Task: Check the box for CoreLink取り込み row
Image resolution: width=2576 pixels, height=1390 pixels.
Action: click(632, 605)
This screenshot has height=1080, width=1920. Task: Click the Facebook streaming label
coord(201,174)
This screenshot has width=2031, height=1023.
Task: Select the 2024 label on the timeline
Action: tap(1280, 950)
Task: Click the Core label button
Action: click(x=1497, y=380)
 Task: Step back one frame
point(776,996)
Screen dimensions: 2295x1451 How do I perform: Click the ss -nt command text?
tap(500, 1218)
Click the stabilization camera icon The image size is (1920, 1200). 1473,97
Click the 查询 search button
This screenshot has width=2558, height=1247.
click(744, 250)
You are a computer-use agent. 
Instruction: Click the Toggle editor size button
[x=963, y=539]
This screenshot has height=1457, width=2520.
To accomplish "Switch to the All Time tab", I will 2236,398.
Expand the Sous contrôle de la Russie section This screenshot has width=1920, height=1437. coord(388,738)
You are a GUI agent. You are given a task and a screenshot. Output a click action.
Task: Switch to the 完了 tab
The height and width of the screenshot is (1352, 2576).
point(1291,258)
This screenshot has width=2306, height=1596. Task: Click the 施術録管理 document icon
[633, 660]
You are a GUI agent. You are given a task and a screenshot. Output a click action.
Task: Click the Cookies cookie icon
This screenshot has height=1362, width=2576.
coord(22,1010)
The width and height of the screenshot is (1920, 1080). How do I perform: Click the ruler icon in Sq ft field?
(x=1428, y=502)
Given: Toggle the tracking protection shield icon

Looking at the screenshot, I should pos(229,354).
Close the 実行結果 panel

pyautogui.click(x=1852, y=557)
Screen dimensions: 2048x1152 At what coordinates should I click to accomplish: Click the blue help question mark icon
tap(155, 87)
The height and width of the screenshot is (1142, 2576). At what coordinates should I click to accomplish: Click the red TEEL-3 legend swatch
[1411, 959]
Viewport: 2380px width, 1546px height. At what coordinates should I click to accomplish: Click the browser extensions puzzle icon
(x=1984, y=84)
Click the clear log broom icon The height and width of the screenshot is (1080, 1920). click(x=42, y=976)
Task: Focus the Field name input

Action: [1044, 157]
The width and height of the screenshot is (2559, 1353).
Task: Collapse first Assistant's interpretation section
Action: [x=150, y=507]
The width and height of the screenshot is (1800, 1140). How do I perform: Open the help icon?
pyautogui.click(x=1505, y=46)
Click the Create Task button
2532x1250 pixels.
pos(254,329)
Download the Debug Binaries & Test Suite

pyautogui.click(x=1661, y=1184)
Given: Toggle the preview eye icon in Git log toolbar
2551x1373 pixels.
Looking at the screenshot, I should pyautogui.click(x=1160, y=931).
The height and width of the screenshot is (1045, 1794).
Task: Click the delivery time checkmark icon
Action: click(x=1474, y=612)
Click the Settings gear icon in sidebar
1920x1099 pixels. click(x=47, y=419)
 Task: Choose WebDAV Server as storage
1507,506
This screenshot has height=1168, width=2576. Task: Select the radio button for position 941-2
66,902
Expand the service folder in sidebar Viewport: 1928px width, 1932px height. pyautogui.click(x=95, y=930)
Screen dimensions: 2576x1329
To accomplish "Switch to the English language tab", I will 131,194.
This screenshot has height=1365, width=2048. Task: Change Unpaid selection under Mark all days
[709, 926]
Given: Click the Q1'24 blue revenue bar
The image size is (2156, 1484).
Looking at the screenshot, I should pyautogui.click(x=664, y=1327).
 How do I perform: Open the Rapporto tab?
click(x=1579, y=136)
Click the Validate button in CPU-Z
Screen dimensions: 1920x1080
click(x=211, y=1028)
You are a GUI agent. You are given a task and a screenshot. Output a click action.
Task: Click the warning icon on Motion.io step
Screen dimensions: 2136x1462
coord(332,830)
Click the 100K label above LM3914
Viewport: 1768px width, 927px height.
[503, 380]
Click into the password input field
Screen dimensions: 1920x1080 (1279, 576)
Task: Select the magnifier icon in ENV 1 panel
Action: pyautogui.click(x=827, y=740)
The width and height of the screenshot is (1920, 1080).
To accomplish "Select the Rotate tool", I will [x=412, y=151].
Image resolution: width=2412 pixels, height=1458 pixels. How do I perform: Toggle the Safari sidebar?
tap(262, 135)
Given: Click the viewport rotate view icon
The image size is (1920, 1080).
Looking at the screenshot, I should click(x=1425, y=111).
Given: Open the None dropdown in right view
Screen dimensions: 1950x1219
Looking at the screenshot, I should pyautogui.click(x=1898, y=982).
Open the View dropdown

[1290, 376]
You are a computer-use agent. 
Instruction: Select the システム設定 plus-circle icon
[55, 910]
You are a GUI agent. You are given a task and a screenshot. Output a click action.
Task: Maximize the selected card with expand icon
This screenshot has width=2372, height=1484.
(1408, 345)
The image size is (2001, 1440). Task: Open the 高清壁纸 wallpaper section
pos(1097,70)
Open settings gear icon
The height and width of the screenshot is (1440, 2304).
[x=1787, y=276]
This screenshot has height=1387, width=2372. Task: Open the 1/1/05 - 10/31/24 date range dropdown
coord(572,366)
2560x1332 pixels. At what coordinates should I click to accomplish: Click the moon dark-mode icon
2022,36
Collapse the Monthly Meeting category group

**WHAT THIS TASK INVOLVES**
Each of the entries must be set down again exactly.

**RESPONSE AREA**
Task: Check the box for CoreLink取り込み row
Image resolution: width=2576 pixels, height=1390 pixels.
Action: click(632, 605)
This screenshot has height=1080, width=1920. Task: Click the Facebook streaming label
coord(201,174)
This screenshot has width=2031, height=1023.
Task: Select the 2024 label on the timeline
Action: tap(1280, 950)
Task: Click the Core label button
Action: click(x=1497, y=380)
 Task: Step back one frame
point(776,996)
Screen dimensions: 2295x1451 How do I perform: Click the ss -nt command text?
tap(500, 1218)
Click the stabilization camera icon The image size is (1920, 1200). 1473,97
Click the 查询 search button
This screenshot has width=2558, height=1247.
click(744, 250)
You are a computer-use agent. 
Instruction: Click the Toggle editor size button
[x=963, y=539]
This screenshot has height=1457, width=2520.
To accomplish "Switch to the All Time tab", I will 2236,398.
Expand the Sous contrôle de la Russie section This screenshot has width=1920, height=1437. coord(388,738)
You are a GUI agent. You are given a task and a screenshot. Output a click action.
Task: Switch to the 完了 tab
The height and width of the screenshot is (1352, 2576).
point(1291,258)
This screenshot has width=2306, height=1596. Task: Click the 施術録管理 document icon
[633, 660]
You are a GUI agent. You are given a task and a screenshot. Output a click action.
Task: Click the Cookies cookie icon
This screenshot has height=1362, width=2576.
coord(22,1010)
The width and height of the screenshot is (1920, 1080). How do I perform: Click the ruler icon in Sq ft field?
(x=1428, y=502)
Given: Toggle the tracking protection shield icon

Looking at the screenshot, I should pos(229,354).
Close the 実行結果 panel

pyautogui.click(x=1852, y=557)
Screen dimensions: 2048x1152 At what coordinates should I click to accomplish: Click the blue help question mark icon
tap(155, 87)
The height and width of the screenshot is (1142, 2576). At what coordinates should I click to accomplish: Click the red TEEL-3 legend swatch
[1411, 959]
Viewport: 2380px width, 1546px height. At what coordinates should I click to accomplish: Click the browser extensions puzzle icon
(x=1984, y=84)
Click the clear log broom icon The height and width of the screenshot is (1080, 1920). click(x=42, y=976)
Task: Focus the Field name input

Action: [1044, 157]
The width and height of the screenshot is (2559, 1353).
Task: Collapse first Assistant's interpretation section
Action: [x=150, y=507]
The width and height of the screenshot is (1800, 1140). How do I perform: Open the help icon?
pyautogui.click(x=1505, y=46)
Click the Create Task button
2532x1250 pixels.
pos(254,329)
Download the Debug Binaries & Test Suite

pyautogui.click(x=1661, y=1184)
Given: Toggle the preview eye icon in Git log toolbar
2551x1373 pixels.
Looking at the screenshot, I should pyautogui.click(x=1160, y=931).
The height and width of the screenshot is (1045, 1794).
Task: Click the delivery time checkmark icon
Action: click(x=1474, y=612)
Click the Settings gear icon in sidebar
1920x1099 pixels. click(x=47, y=419)
 Task: Choose WebDAV Server as storage
1507,506
This screenshot has height=1168, width=2576. Task: Select the radio button for position 941-2
66,902
Expand the service folder in sidebar Viewport: 1928px width, 1932px height. pyautogui.click(x=95, y=930)
Screen dimensions: 2576x1329
To accomplish "Switch to the English language tab", I will 131,194.
This screenshot has height=1365, width=2048. Task: Change Unpaid selection under Mark all days
[709, 926]
Given: Click the Q1'24 blue revenue bar
The image size is (2156, 1484).
Looking at the screenshot, I should pyautogui.click(x=664, y=1327).
 How do I perform: Open the Rapporto tab?
click(x=1579, y=136)
Click the Validate button in CPU-Z
Screen dimensions: 1920x1080
click(x=211, y=1028)
You are a GUI agent. You are given a task and a screenshot. Output a click action.
Task: Click the warning icon on Motion.io step
Screen dimensions: 2136x1462
coord(332,830)
Click the 100K label above LM3914
Viewport: 1768px width, 927px height.
[503, 380]
Click into the password input field
Screen dimensions: 1920x1080 (1279, 576)
Task: Select the magnifier icon in ENV 1 panel
Action: pyautogui.click(x=827, y=740)
The width and height of the screenshot is (1920, 1080).
To accomplish "Select the Rotate tool", I will [x=412, y=151].
Image resolution: width=2412 pixels, height=1458 pixels. How do I perform: Toggle the Safari sidebar?
tap(262, 135)
Given: Click the viewport rotate view icon
The image size is (1920, 1080).
Looking at the screenshot, I should click(x=1425, y=111).
Given: Open the None dropdown in right view
Screen dimensions: 1950x1219
Looking at the screenshot, I should pyautogui.click(x=1898, y=982).
Open the View dropdown

[1290, 376]
You are a computer-use agent. 
Instruction: Select the システム設定 plus-circle icon
[55, 910]
You are a GUI agent. You are given a task and a screenshot. Output a click action.
Task: Maximize the selected card with expand icon
This screenshot has width=2372, height=1484.
(1408, 345)
The image size is (2001, 1440). Task: Open the 高清壁纸 wallpaper section
pos(1097,70)
Open settings gear icon
The height and width of the screenshot is (1440, 2304).
[x=1787, y=276]
This screenshot has height=1387, width=2372. Task: Open the 1/1/05 - 10/31/24 date range dropdown
coord(572,366)
2560x1332 pixels. At what coordinates should I click to accomplish: Click the moon dark-mode icon
2022,36
Collapse the Monthly Meeting category group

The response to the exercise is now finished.